Lyft Launches E-Bikes in Santa Monica as Micro-Mobility Surges After the Pandemic

Ben Bergman

Ben Bergman is the newsroom's senior finance reporter. Previously he was a senior business reporter and host at KPCC, a senior producer at Gimlet Media, a producer at NPR's Morning Edition, and produced two investigative documentaries for KCET. He has been a frequent on-air contributor to business coverage on NPR and Marketplace and has written for The New York Times and Columbia Journalism Review. Ben was a 2017-2018 Knight-Bagehot Fellow in Economic and Business Journalism at Columbia Business School. In his free time, he enjoys skiing, playing poker, and cheering on The Seattle Seahawks.

Lyft Launches E-Bikes in Santa Monica as Micro-Mobility Surges After the Pandemic

As Santa Monica prepares to shutdown its five-year-old, city-run shared bike service, Lyft will roll out a fleet of hundreds of electric bikes, beginning Tuesday.

The new e-bikes will be docked at the city's existing 80 bike rental stations and cost $1 to unlock plus 34 cents per minute to ride. That compares to the city's Breeze Bike Share program started in 2015, which cost 12 cents a minute after a $1 initial drop.


Breeze was the first shared bike system in L.A. County, but once competitors such as Bird, Lyft, and Lime came to town, Breeze lost marketshare and ran a deficit that city leaders were not keen to subsidize. Last month, the city's bike share coordinator Kyle Kazar said with Santa Monica financially strapped by the pandemic, the city would permanently close Breeze and turn bike sharing over to the private sector.

When stay-at-home orders took effect this year, Santa Monica saw shared mobility ridership plummet by 94% between February and April. Lime and Jump terminated their operations, leaving Lyft and the hometown unicorn, Bird, as the only operators.

Since then demand has increased, especially as riders have favored micro mobility over crowded buses and trains. Bird and Lyft have returned their e-scooter fleet sizes back to 750 each and Lyft will roll out the 500 e-bikes.

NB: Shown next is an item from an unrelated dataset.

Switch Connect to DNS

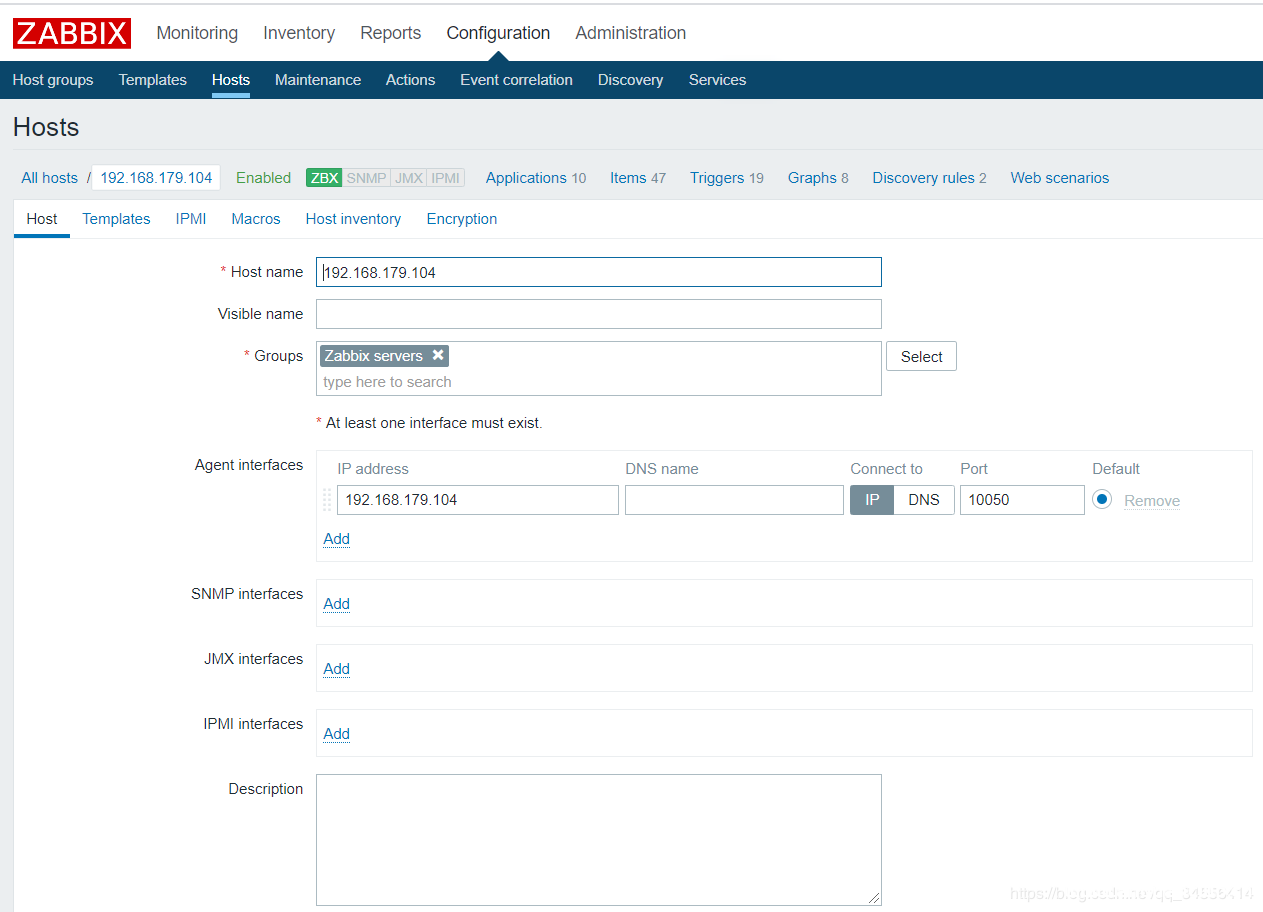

Lyft already rents e-bikes in Columbus, Minneapolis, San Francisco, San Jose, New York, Washington D.C., Chicago and Portland.

The electric bikes are available in Santa Monica but can be ridden and left as far away as West Los Angeles, with the option to park at any Breeze station for free. Otherwise, a user can park at any public bike rack for $1.

"I couldn't be more excited to see Lyft launch its new ebike program in Santa Monica," Mayor Pro Tem Terry O'Day said in a statement. "Our future depends on sustainable, active transportation like e-bikes. They reduce our carbon footprint and increase accessibility for the entire community."

For those who still want to try the city's Breeze program, rides are free until the city pulls those bikes off the road November 11. The city's equipment will be sold or recycled in the coming months.